(Source data)
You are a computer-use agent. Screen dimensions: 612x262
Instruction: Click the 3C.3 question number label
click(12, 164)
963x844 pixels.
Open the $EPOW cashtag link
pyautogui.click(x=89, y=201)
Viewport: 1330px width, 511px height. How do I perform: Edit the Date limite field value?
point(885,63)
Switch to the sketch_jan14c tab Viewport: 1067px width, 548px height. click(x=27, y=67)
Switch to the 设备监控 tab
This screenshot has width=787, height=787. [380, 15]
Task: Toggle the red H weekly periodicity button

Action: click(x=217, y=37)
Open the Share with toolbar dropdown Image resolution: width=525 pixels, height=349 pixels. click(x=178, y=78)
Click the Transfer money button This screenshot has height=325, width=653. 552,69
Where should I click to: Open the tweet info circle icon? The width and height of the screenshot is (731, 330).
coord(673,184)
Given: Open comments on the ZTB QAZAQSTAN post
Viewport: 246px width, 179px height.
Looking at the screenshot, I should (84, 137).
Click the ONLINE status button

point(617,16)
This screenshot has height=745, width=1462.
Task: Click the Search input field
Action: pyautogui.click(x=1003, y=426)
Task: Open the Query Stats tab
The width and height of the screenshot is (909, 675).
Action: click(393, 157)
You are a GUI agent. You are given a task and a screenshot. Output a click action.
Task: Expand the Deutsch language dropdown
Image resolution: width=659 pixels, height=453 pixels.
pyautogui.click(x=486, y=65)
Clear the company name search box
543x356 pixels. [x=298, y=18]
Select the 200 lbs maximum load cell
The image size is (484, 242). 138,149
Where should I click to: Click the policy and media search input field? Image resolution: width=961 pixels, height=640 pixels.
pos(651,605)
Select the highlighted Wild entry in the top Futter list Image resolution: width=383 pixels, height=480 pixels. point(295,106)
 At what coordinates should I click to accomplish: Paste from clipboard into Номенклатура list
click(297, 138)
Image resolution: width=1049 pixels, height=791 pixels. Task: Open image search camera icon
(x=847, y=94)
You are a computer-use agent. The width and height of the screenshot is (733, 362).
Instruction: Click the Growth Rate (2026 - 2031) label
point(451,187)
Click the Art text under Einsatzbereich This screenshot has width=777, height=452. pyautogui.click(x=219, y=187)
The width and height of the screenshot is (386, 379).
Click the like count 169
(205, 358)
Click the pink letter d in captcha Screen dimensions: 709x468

(Task description) Print precisely the lines from the one with "Click the ONLINE status button" through the end of the data above, adding nothing.

(Solved problem)
Click the ONLINE status button

point(617,16)
This screenshot has height=745, width=1462.
Task: Click the Search input field
Action: pyautogui.click(x=1003, y=426)
Task: Open the Query Stats tab
The width and height of the screenshot is (909, 675).
Action: click(393, 157)
You are a GUI agent. You are given a task and a screenshot. Output a click action.
Task: Expand the Deutsch language dropdown
Image resolution: width=659 pixels, height=453 pixels.
pyautogui.click(x=486, y=65)
Clear the company name search box
543x356 pixels. [x=298, y=18]
Select the 200 lbs maximum load cell
The image size is (484, 242). 138,149
Where should I click to: Click the policy and media search input field? Image resolution: width=961 pixels, height=640 pixels.
pos(651,605)
Select the highlighted Wild entry in the top Futter list Image resolution: width=383 pixels, height=480 pixels. point(295,106)
 At what coordinates should I click to accomplish: Paste from clipboard into Номенклатура list
click(297, 138)
Image resolution: width=1049 pixels, height=791 pixels. Task: Open image search camera icon
(x=847, y=94)
You are a computer-use agent. The width and height of the screenshot is (733, 362).
Instruction: Click the Growth Rate (2026 - 2031) label
point(451,187)
Click the Art text under Einsatzbereich This screenshot has width=777, height=452. pyautogui.click(x=219, y=187)
The width and height of the screenshot is (386, 379).
Click the like count 169
(205, 358)
Click the pink letter d in captcha Screen dimensions: 709x468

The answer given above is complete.